Krush of K’Nex

We are loving this video of the world-record K’Nex ball roller coaster, and you probably will, too. K’Nex are those cool, colorful snap-together sticks you can use to make giant shapes and structures. This one, built by Austin Granger, uses more than 126,000 pieces! Balls travel up little elevators, roll down wavy ramps, and ride ferris wheels, all of which together fill a huge warehouse.  See if you can follow all those balls, and guess how many sticks each one actually touches!

Wee ones: The ball “elevators” run up and down a straight line. See if you can spot any straight up-and-down lines in your room.

Little kids: How many sticks do you snap together to make a cube?

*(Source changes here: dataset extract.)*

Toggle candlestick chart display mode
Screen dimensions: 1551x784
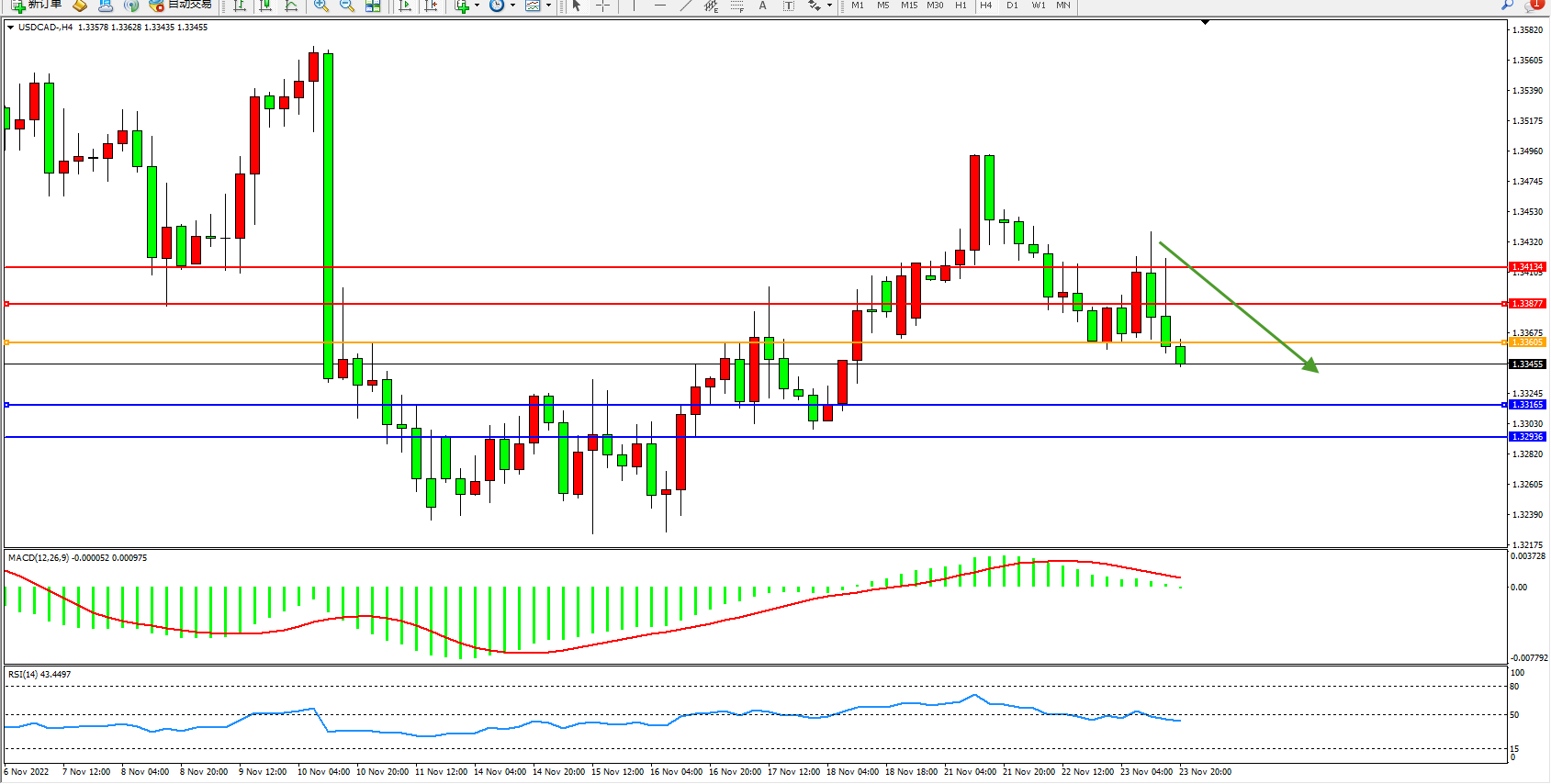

If needed, look at a rectangular box-shaped object to see the edges!  Bonus: If you snap on a blue K-Nex, then a red, then a white, then a blue to start the pattern again, what color is the 6th stick?

Big kids: If the ball takes 14 seconds to roll to the left on a ramp, then just 1/2 that time to roll back to the right, how long does that whole back-and-forth take?  Bonus: If a new ball starts at that first spiral every 10 seconds, how many balls will start the trip during a 5-minute stretch — including the very first at 0 seconds?

The sky’s the limit: If the 126,000-piece ramp uses equal numbers of red, blue, green, white, and black sticks, but 4 times as many yellow sticks as red, how many sticks of each color does it use?

Answers:
Wee ones: Answers might include the vertical (up and down) edges of windows, doors, dressers and other furniture, and stripes in curtains.

Little kids: 12 sticks: 4 on the bottom, 4 up-and-down side, and 4 around the top.  Bonus: A white stick.

Big kids: 21 seconds, since it takes 14 seconds there and 7 back.  Bonus: 31 balls. There are 6 per minute starting at 10 seconds in, then you add 1 more to count the very first.

The sky’s the limit: 56,000 yellow sticks, and 14,000 of each of the other 5 colors. If you have equal numbers of those 5 colors and then 4 times as many yellow as any of them, then each red stick has a blue stick, a green, a white, a black and 4 yellow sticks with it, making a “set” of 9. There are 14,000 of those sets in 126,000, so there are 14,000 of each of the small colors and 4 times as many as that for yellow.